▸ **Excerpt provided**:
---*---

February 11th, 2008 | Category: Facial Plastic Surgery

Blizzard SKin

Ok, so we may not live in NY, Canada, or the arctic, but it seems many people are finding that the blustering southern California winter air is now making their faces red, itchy and flaky. While it’s true that there are numerous beauty companies ready to sell you expensive, exotic solutions we thought, since gas prices are up and the economy seems to be teetering, maybe we should tell you about some less-expensive ways to protect the skin from winter air. 

Most of you know that it is not the cold itself, but rather the dryness of cold air, that dries out the skin, breaking down its natural protective layer of dead cells, called the stratum corneum. This layer of skin normally forms an oily coating that helps to keep moisture in the skin. When this layer dries out, the skin is more prone to flaking and cracking.

---*---

▸ **Data provided**:
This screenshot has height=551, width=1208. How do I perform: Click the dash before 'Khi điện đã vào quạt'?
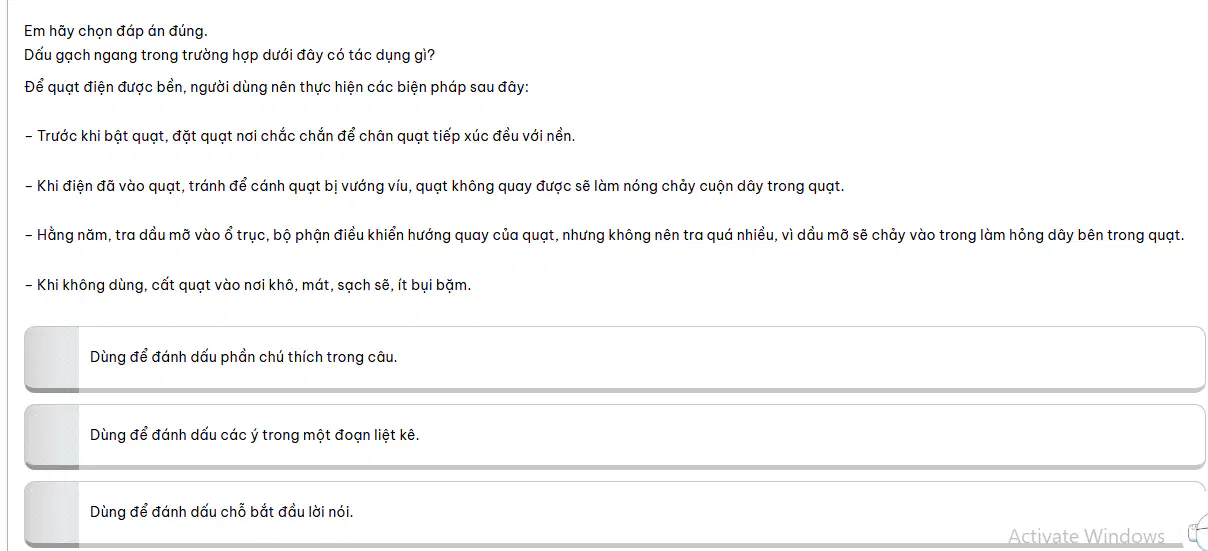(28, 186)
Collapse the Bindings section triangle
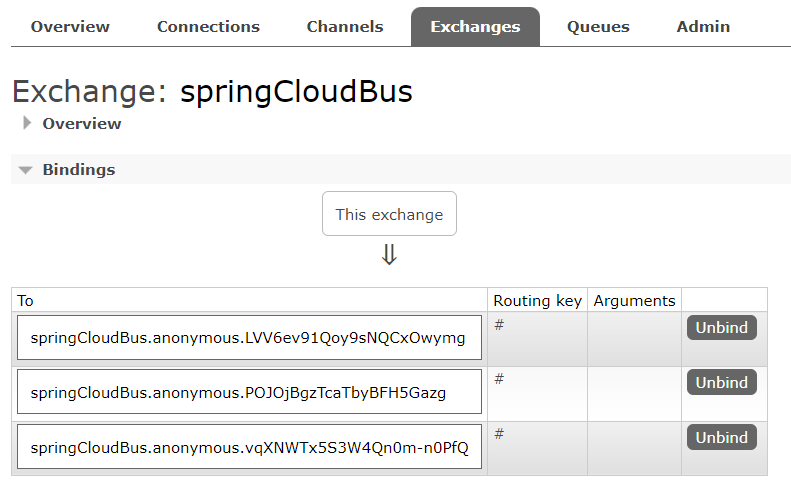 pos(26,170)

---*---

▸ **Problems to work on**:
**A.** Copy the passage from the winter skin article word for word, beginning at "February 11th, 2008" and stopping after "from winter air.".
**B.** Go on with the winter skin article, starting right after its last sentence.

▸ **Your responses**:
**A.**
February 11th, 2008 | Category: Facial Plastic Surgery

Blizzard SKin

Ok, so we may not live in NY, Canada, or the arctic, but it seems many people are finding that the blustering southern California winter air is now making their faces red, itchy and flaky. While it’s true that there are numerous beauty companies ready to sell you expensive, exotic solutions we thought, since gas prices are up and the economy seems to be teetering, maybe we should tell you about some less-expensive ways to protect the skin from winter air.

**B.**
There are a number of ways to help retain moisture in the skin including humidifying indoor air, avoiding scalding showers and harsh soaps, and gently pat drying rather than rubbing the skin with the towel.

Beyond that you can use a host of well known moisturizers like Nivea Crème. If your going to be out skiing you can consider Vaseline, Kiehl’s Face Protector, or we’ve read of a product named Dermatone, which is made of beewax and lanolin.

As for your lips, stop licking them, it only dries them out more. And if the edges begin to crack and split, one doctor recommended covering them with A+D Original Ointment, a diaper rash cream made with lanolin that helps treat irritated skin. Hope this helps.